Eric Lippert's answer really hits the point. However it would be nice to build a picture of how stack frames and captures work in general. To do this it helps to look at a slightly more complex example.
Here is the capturing code:
public class Scorekeeper {
int swish = 7;
public Action Counter(int start)
{
int count = 0;
Action counter = () => { count += start + swish; }
return counter;
}
}
And here is what I think the equivalent would be (if we are lucky Eric Lippert will comment on whether this is actually correct or not):
private class Locals
{
public Locals( Scorekeeper sk, int st)
{
this.scorekeeper = sk;
this.start = st;
}
private Scorekeeper scorekeeper;
private int start;
public int count;
public void Anonymous()
{
this.count += start + scorekeeper.swish;
}
}
public class Scorekeeper {
int swish = 7;
public Action Counter(int start)
{
Locals locals = new Locals(this, start);
locals.count = 0;
Action counter = new Action(locals.Anonymous);
return counter;
}
}
The point is that the local class substitutes for the entire stack frame and is initialized accordingly each time the Counter method is invoked. Typically the stack frame includes a reference to 'this', plus method arguments, plus local variables. (The stack frame is also in effect extended when a control block is entered.)
Consequently we do not have just one object corresponding to the captured context, instead we actually have one object per captured stack frame.

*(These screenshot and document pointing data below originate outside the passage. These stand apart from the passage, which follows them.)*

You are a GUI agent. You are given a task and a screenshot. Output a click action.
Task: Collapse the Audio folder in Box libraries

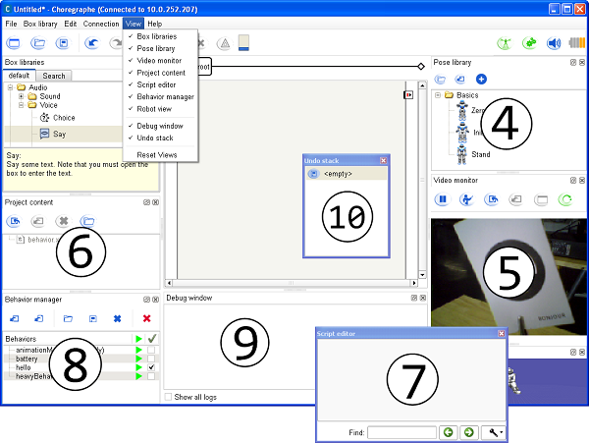10,87
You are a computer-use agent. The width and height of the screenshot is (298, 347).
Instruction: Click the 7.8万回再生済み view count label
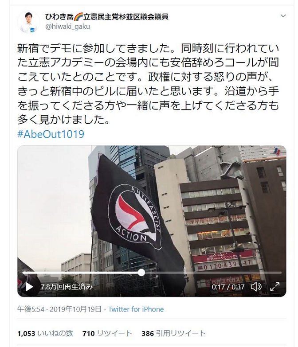pyautogui.click(x=67, y=287)
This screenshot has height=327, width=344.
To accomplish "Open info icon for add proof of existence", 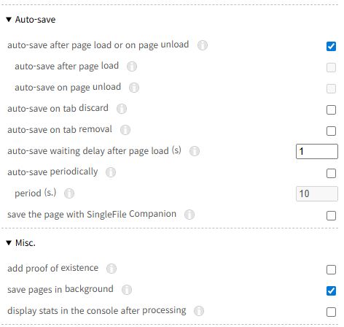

Based on this, we can use the following mental model: stack frames are kept on the heap (instead of on the stack), while the stack itself just contains pointers to the stack frames that are on the heap. Lambda methods contain a pointer to the stack frame. This is done using managed memory, so the frame sticks around on the heap until it is no longer needed.
Obviously the compiler can implement this by only using the heap when the heap object is required to support a lambda closure.
What I like about this model is it provides an integrated picture for 'yield return'. We can think of an iterator method (using yield return) as if it's stack frame were created on the heap and the referencing pointer stored in a local variable in the caller, for use during the iteration.